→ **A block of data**
#####

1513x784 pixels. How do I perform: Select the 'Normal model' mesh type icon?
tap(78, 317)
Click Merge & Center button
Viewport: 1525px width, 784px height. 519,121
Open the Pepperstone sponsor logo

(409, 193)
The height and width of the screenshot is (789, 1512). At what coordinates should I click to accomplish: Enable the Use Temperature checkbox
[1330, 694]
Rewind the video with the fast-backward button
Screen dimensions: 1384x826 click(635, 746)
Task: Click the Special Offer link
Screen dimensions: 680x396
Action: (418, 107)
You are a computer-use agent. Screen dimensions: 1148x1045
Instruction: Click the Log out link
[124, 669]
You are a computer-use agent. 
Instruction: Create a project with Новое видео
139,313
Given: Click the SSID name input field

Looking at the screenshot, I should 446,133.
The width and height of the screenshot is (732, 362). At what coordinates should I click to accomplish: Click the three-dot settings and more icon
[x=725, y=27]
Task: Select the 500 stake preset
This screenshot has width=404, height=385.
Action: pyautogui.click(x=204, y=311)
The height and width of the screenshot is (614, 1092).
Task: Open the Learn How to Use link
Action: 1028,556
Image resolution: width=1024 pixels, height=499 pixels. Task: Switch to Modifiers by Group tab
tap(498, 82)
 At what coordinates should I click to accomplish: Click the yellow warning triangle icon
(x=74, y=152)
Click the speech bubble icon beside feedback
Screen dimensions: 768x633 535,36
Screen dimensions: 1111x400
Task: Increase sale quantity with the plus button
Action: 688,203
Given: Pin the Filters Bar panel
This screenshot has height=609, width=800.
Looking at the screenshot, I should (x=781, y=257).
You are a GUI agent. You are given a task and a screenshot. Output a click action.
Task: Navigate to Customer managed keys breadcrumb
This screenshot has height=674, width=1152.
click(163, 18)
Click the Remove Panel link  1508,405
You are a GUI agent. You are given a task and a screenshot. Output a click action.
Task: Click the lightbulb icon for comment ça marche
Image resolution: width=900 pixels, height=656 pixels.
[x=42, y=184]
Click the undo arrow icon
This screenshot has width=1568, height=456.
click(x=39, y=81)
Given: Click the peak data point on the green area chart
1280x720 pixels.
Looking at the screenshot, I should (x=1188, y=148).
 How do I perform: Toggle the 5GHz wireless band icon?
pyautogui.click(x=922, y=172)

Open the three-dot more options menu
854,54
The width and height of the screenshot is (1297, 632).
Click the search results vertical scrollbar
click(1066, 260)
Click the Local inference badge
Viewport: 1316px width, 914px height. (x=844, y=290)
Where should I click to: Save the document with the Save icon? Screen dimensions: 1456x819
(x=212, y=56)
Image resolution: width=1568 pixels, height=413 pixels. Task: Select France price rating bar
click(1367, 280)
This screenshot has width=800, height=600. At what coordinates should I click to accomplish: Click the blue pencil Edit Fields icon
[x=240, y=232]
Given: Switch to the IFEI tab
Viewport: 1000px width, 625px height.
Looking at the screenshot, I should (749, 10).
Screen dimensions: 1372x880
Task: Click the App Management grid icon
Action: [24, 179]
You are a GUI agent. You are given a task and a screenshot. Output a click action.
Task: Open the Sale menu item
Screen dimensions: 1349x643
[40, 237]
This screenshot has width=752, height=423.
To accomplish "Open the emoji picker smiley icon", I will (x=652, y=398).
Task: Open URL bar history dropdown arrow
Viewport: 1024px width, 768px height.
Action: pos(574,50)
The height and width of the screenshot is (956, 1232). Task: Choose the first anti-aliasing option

#####

→ **DIRECTIONS**
From the start of the items through the line containing "Looking at the screenshot, I should 446,133.", inclusive, replace "Instruction" with "Command", leaving everything else unchanged, and output only those lines.

→ **EXERCISE SOLUTION**
1513x784 pixels. How do I perform: Select the 'Normal model' mesh type icon?
tap(78, 317)
Click Merge & Center button
Viewport: 1525px width, 784px height. 519,121
Open the Pepperstone sponsor logo

(409, 193)
The height and width of the screenshot is (789, 1512). At what coordinates should I click to accomplish: Enable the Use Temperature checkbox
[1330, 694]
Rewind the video with the fast-backward button
Screen dimensions: 1384x826 click(635, 746)
Task: Click the Special Offer link
Screen dimensions: 680x396
Action: (418, 107)
You are a computer-use agent. Screen dimensions: 1148x1045
Command: Click the Log out link
[124, 669]
You are a computer-use agent. 
Command: Create a project with Новое видео
139,313
Given: Click the SSID name input field

Looking at the screenshot, I should 446,133.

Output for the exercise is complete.